I’ve been asked to do a post on what would make the body of a victim of a radiological accident radioactive.
[Trigger warning: This is an unpleasant subject. Descriptions of seriously damaged bodies follow. I am posting this as a public service for those trying to figure out what happened at Nyonoksa and those writing about it. The link for Louis Slotin is particularly unpleasant.]There are two ways to die from radiation. One is to be heavily irradiated, from a radiation source outside the body. The other is to have radioactive matter in your body, to be internally contaminated. Only the second case requires that the body be contained when it is buried.
Louis Slotin was the second person to die from being irradiated. He was taking chances with a weapon-shaped critical assembly and made a mistake. He died nine days after. Others who were in the room, but further from the assembly, lived much longer. Distance from an irradiation source helps determine the dose.

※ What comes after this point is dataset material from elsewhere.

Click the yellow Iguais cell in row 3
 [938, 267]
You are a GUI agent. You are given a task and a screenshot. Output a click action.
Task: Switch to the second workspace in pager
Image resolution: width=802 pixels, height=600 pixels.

The assembly went critical and flashed an enormous flux of neutrons. Slotin was standing right next to it, and pulled it apart with his hand. The neutrons slammed through his body depositing energy, effectively cooking him. Neutrons can interact with elements to make them radioactive, but mostly not what the human body is made of. Alvin Graves, who was standing further back in the room, had a number of metal crowns on his teeth. They were activated. A gold mouthpiece was made for him to prevent the soft tissues in his mouth from being burned. I’m not sure how long he had to use it, but activation products are typically short-lived, so I would guess weeks to months.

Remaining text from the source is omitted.